■ Consignes
(1) Recopiez intégralement l'article sur les écoutes américaines.
(2) Dans les rangées, réécrivez les lignes allant du début jusqu'à celle qui contient "pyautogui.click(x=27, y=127)", incluse, en substituant "button" à "icon" sans rien modifier d'autre. N'incluez pas les images dans votre réponse.

■ Extrait d'article
<<<<

• Avec de tels amis…... #PRISM
    http://abonnes.lemonde.fr/economie/article/2013/11/04/avec-de-tels-amis_3507458_3234.html
    L’indignomètre des opinions européennes doit être bien détraqué pour que les nouvelles accablantes sur les écoutes généralisées menées par les services secrets américains ne déclenchent guère plus qu’un haussement d’épaules collectif.

    Le cynisme des gros malins que rien ne surprend jamais (« tout le monde le fait ! ») est pourtant à côté de la plaque. Avec la confirmation quasi officielle par Washington que les conversations d’Angela Merkel ont bien fait l’objet, depuis plus de dix ans, d’un espionnage systématique, on est entré dans l’ère du soupçon généralisé.

    On en décèle déjà les conséquences économiques et financières, durables. Mutatis mutandis, les grandes oreilles de la NSA jouent dans l’ordre politique le rôle de la longue crise financière dans l’ordre économique : elles introduisent un vecteur de doute sur la validité du système, qui taraude la confiance sans laquelle ni la démocratie représentative ni le capitalisme de marché ne peuvent fonctionner.

    Une chose est en effet de savoir – ou de croire – que le système s’accommode à la marge de comportements aux lisières de la légalité ou franchement crapuleux – recherche de renseignements, espionnage de personnalités étrangères, pots-de-vin, paradis fiscaux, truquages d’instruments financiers, pour ne prendre que quelques exemples.

    LA RÈGLE ET NON PAS L’EXCEPTION

    Une autre est de découvrir un jour, au hasard d’un article de journal, que la truanderie constituait la règle et non pas l’exception. Pire encore, que ces exactions furent commises au nom des grands principes : croissance et prospérité pour tous dans un cas, lutte contre le terrorisme dans l’autre.

>>>>

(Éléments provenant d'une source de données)
<<<<

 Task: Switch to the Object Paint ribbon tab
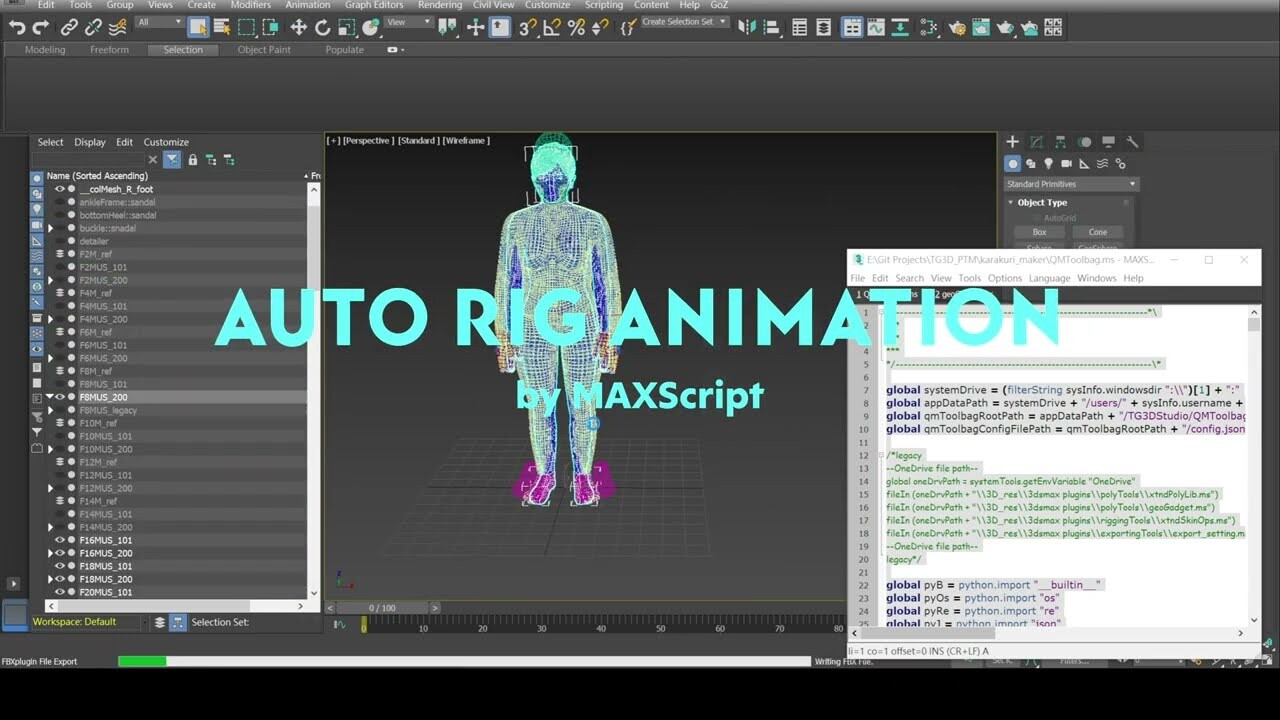tap(264, 49)

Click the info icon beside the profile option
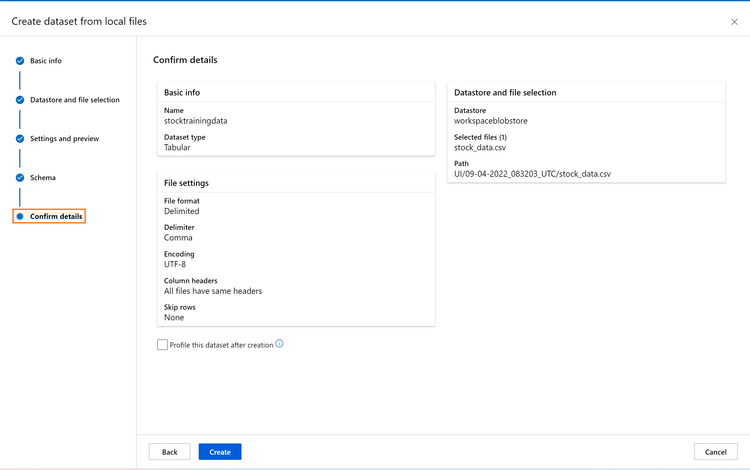pos(280,344)
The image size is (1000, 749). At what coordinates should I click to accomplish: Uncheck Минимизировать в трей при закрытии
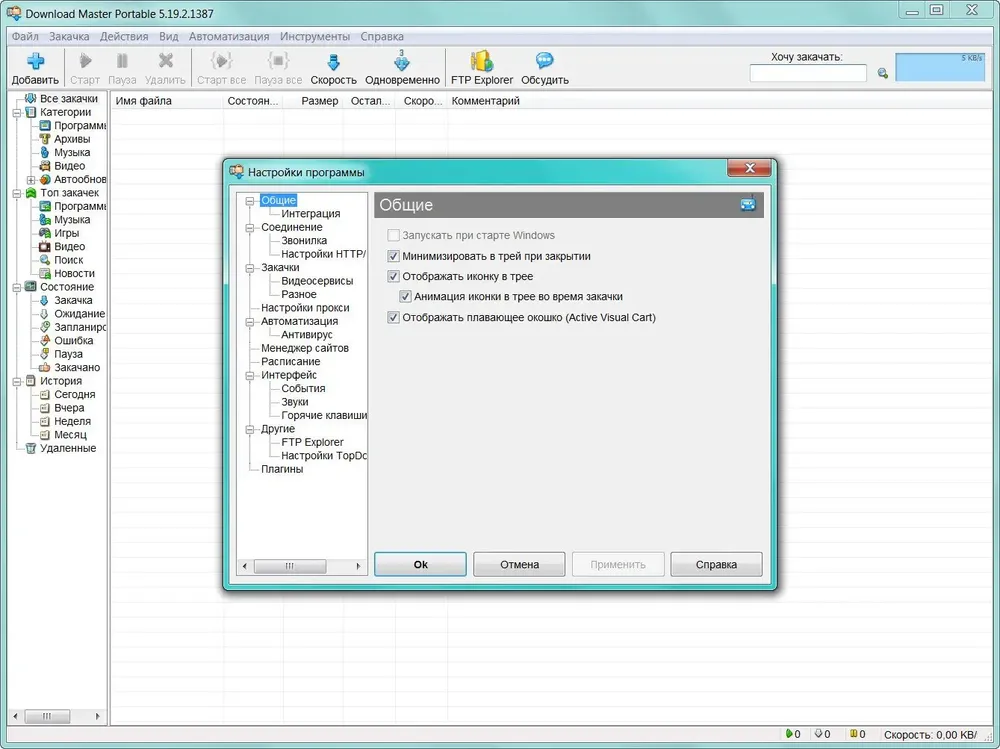click(393, 256)
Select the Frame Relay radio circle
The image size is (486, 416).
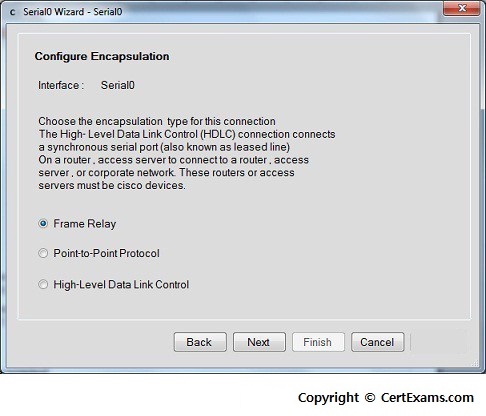43,223
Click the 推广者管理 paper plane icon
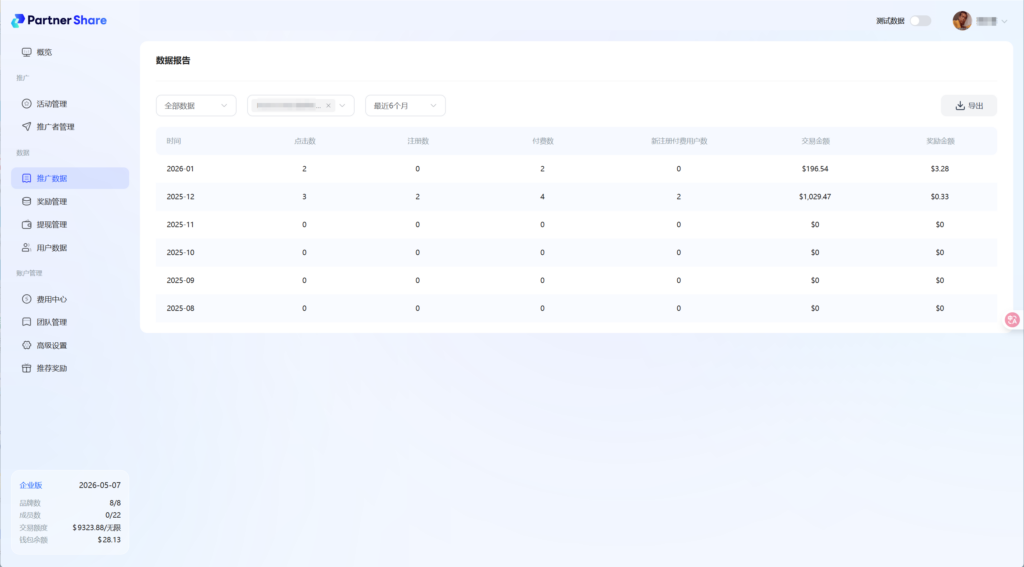 pyautogui.click(x=27, y=127)

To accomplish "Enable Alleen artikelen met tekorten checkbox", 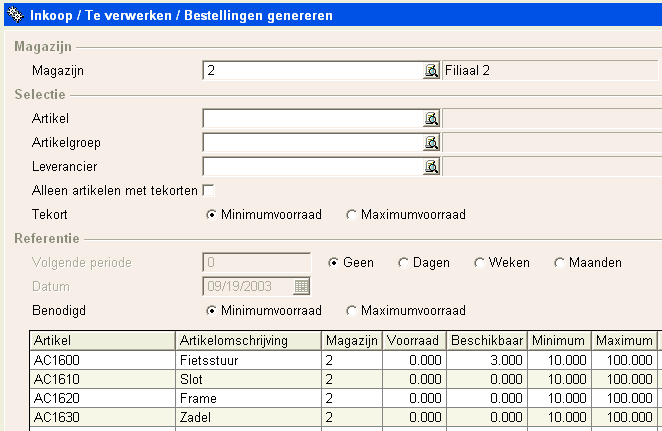I will pyautogui.click(x=208, y=190).
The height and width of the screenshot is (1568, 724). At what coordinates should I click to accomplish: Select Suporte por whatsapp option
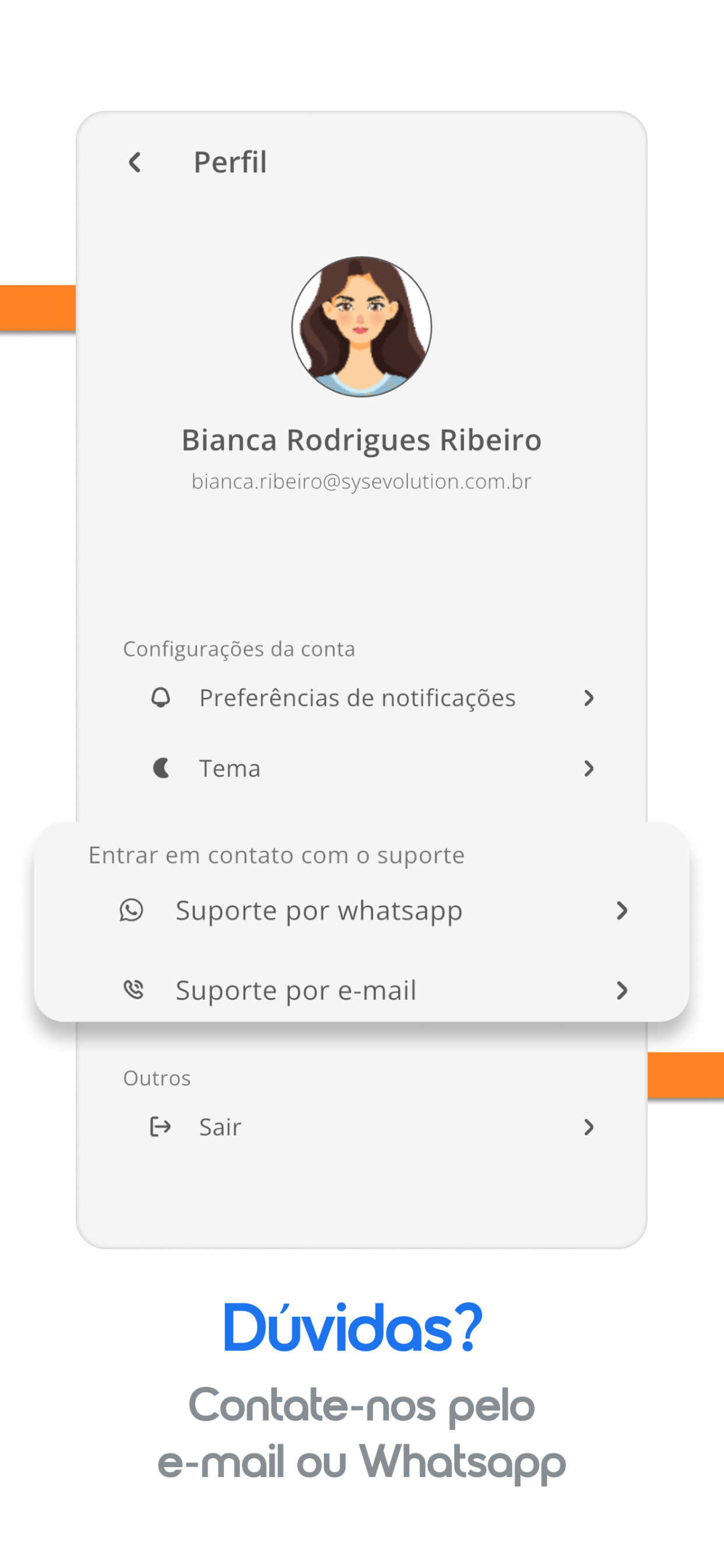tap(372, 911)
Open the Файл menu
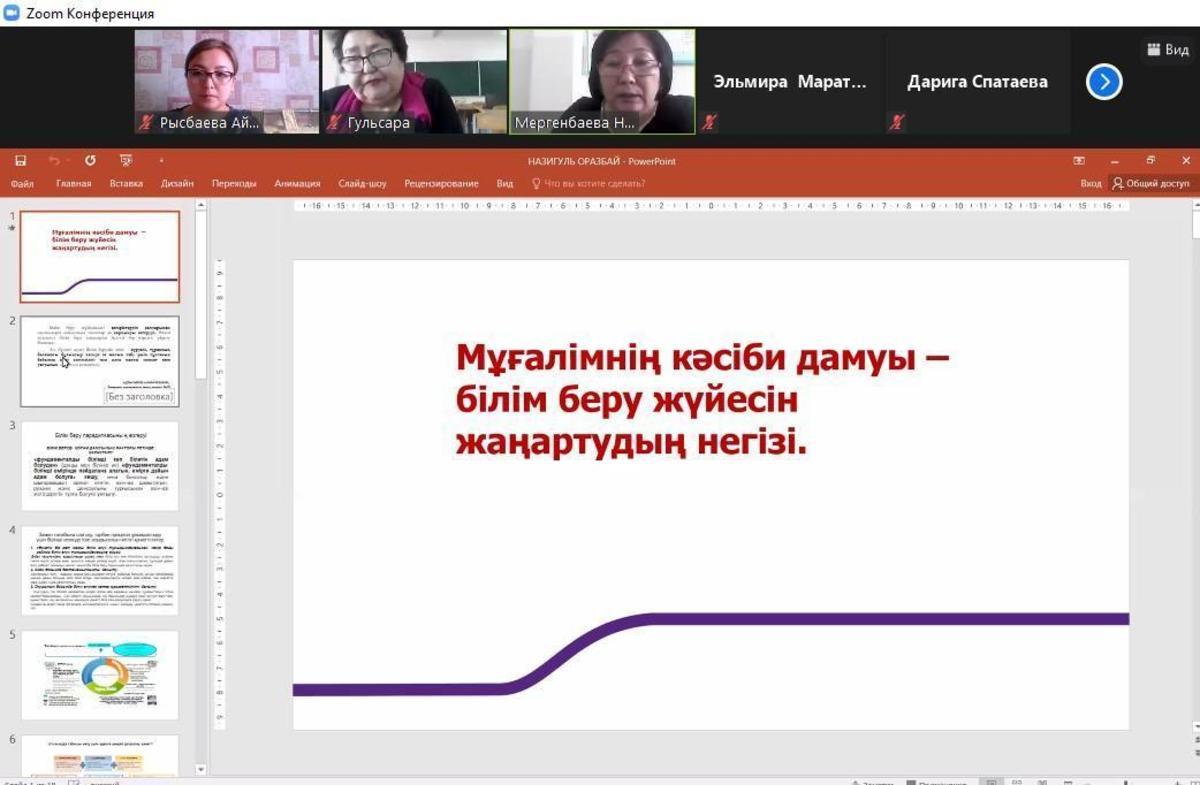The width and height of the screenshot is (1200, 785). pos(22,184)
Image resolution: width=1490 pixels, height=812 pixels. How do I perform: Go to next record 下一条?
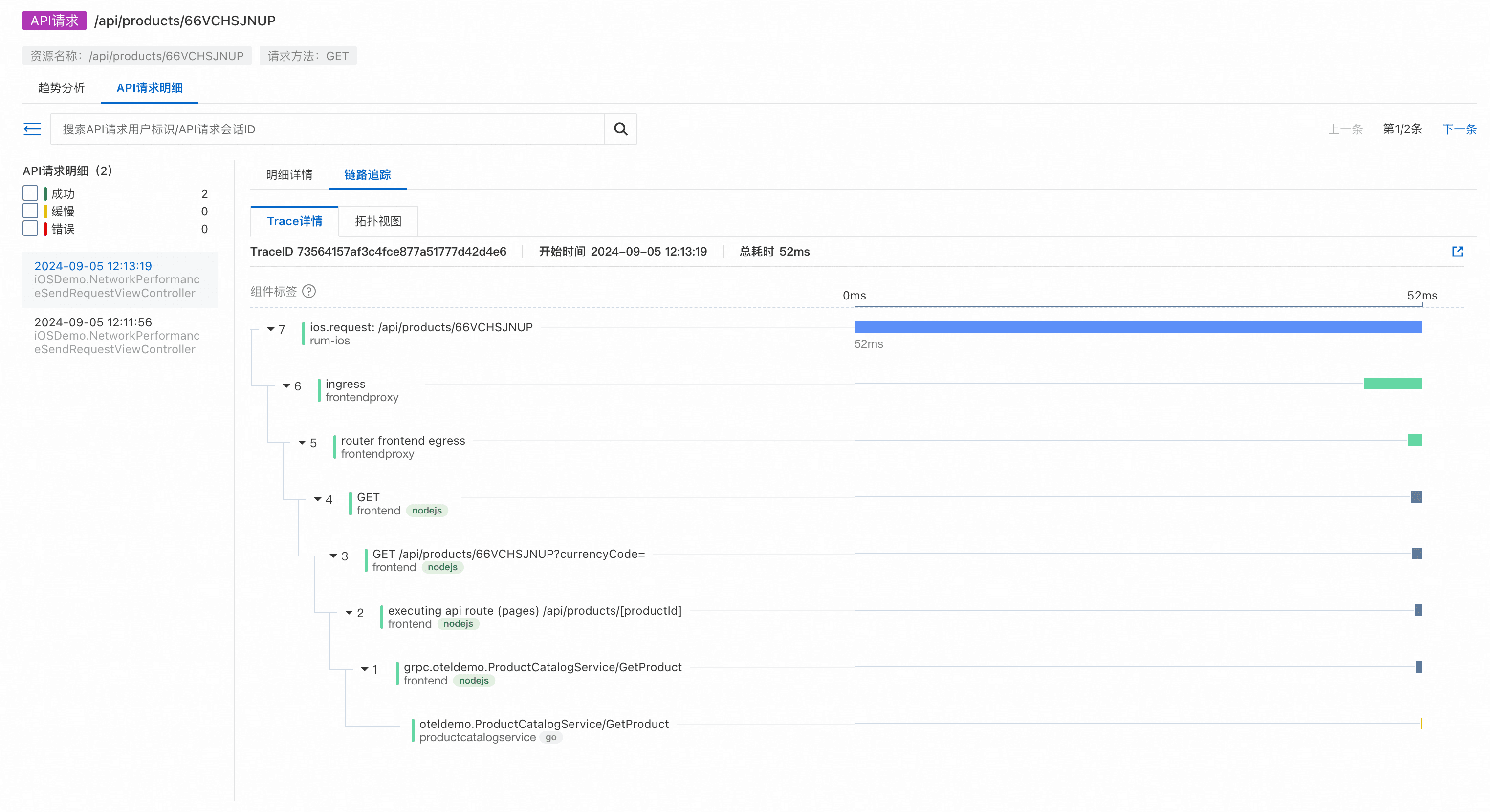point(1458,129)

>>>>

■ Réponses aux consignes
(1)
• Avec de tels amis…... #PRISM
    http://abonnes.lemonde.fr/economie/article/2013/11/04/avec-de-tels-amis_3507458_3234.html
    L’indignomètre des opinions européennes doit être bien détraqué pour que les nouvelles accablantes sur les écoutes généralisées menées par les services secrets américains ne déclenchent guère plus qu’un haussement d’épaules collectif.

    Le cynisme des gros malins que rien ne surprend jamais (« tout le monde le fait ! ») est pourtant à côté de la plaque. Avec la confirmation quasi officielle par Washington que les conversations d’Angela Merkel ont bien fait l’objet, depuis plus de dix ans, d’un espionnage systématique, on est entré dans l’ère du soupçon généralisé.

    On en décèle déjà les conséquences économiques et financières, durables. Mutatis mutandis, les grandes oreilles de la NSA jouent dans l’ordre politique le rôle de la longue crise financière dans l’ordre économique : elles introduisent un vecteur de doute sur la validité du système, qui taraude la confiance sans laquelle ni la démocratie représentative ni le capitalisme de marché ne peuvent fonctionner.

    Une chose est en effet de savoir – ou de croire – que le système s’accommode à la marge de comportements aux lisières de la légalité ou franchement crapuleux – recherche de renseignements, espionnage de personnalités étrangères, pots-de-vin, paradis fiscaux, truquages d’instruments financiers, pour ne prendre que quelques exemples.

    LA RÈGLE ET NON PAS L’EXCEPTION

    Une autre est de découvrir un jour, au hasard d’un article de journal, que la truanderie constituait la règle et non pas l’exception. Pire encore, que ces exactions furent commises au nom des grands principes : croissance et prospérité pour tous dans un cas, lutte contre le terrorisme dans l’autre.

(2)
 Task: Switch to the Object Paint ribbon tab
tap(264, 49)

Click the info button beside the profile option
pos(280,344)
The image size is (1000, 749). At what coordinates should I click to accomplish: Uncheck Минимизировать в трей при закрытии
click(393, 256)
Select the Frame Relay radio circle
The image size is (486, 416).
43,223
Click the 推广者管理 paper plane button
 pyautogui.click(x=27, y=127)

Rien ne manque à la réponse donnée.